DALTON Jared Hochstetler didn’t appear to be bothered by the cold November wind this past Friday during outdoor recess at Dalton Elementary School.
Instead, the 8-year-old looked up at a fellow second-grader who was about to give his swing a push.
Other second-grade students and a first-grader circled around the sturdy, red plastic swing singing “Ring Around the Rosie.” One of them adjusted Jared’s leg to make sure he was comfortable, and they took turns keeping the swing in motion.
Terri Fogel, an aide at the school who has known Jared since kindergarten, said his classmates have always played with him and included him in tag and other playground games, but using equipment, such as the swings, posed a challenge.

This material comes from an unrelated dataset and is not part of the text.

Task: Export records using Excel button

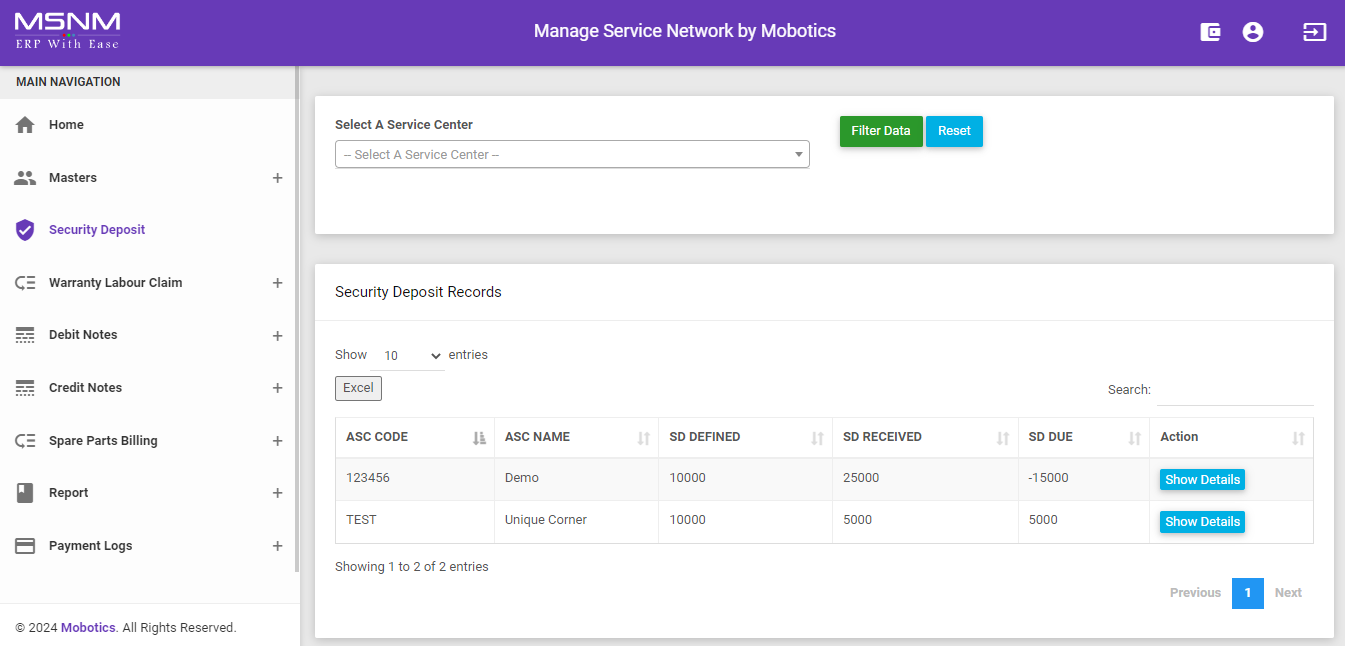Action: (358, 388)
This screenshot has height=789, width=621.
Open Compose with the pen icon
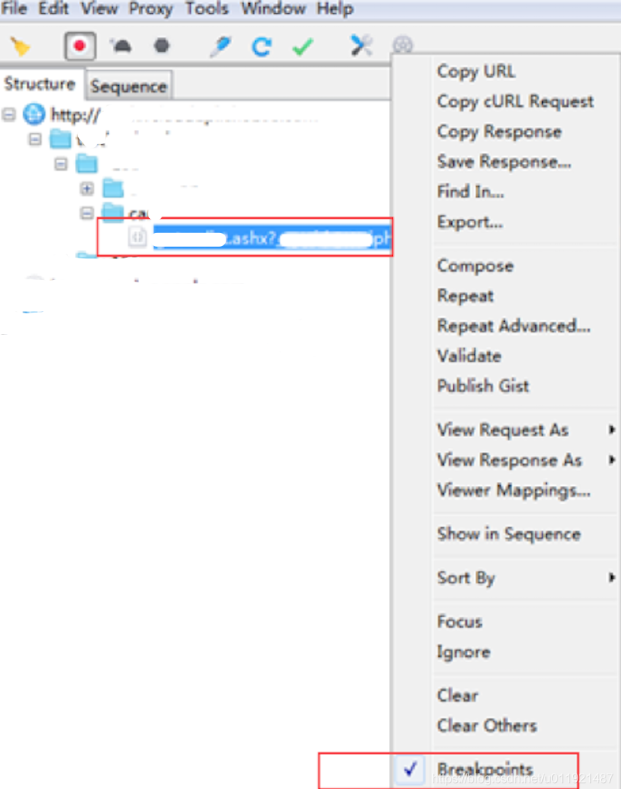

Until a couple of weeks ago.
Fogel and her husband enjoy taking part in a game show filmed in Columbus called “Cash Explosion.” In February, Fogel vowed that she would like to donate money won through the show toward an adaptive swing. The swing cost about $460.
“I told them on the show that this was my desire to do with some of the money,” she said.
Now, as Jared is pushed in his wheelchair toward the playground at recess, he motions with his hands that he wants to swing.
Jared’s mom, Betty Hochstetler, said she is grateful to Fogel, other staff members and Jared’s classmates.
“I just think it’s wonderful that a public school like this goes the extra mile,” she said. “The staff and even the other children, they just adore him. They’re not doing it to be nice; they’re just wonderful.”
Jared was born with a rare disorder called partial nine trisomy.
“He can’t walk, and he’s not verbal,” Hochstetler said. “He gets his point across, and the school has helped him with a lot of stuff.”
Other students have benefitted from the adaptive swing as well, Fogel said.
“You can tell he gets excited,” Hochstetler said. “He makes excited sounds and waves his arms. She (Fogel) knows what he wants. They’re like two peas in a pod.”
Hochstetler said that her son had used a gait trainer so he can play tag and be involved with his classmates. She has watched him at recess interacting with other children. Recently, she was happy to learn that for once he would be able to swing with the rest of the kids.
“This is a huge thing for everyone,” Hochstetler said. “I was so impressed and maybe overwhelmed. It warmed my heart. It did.”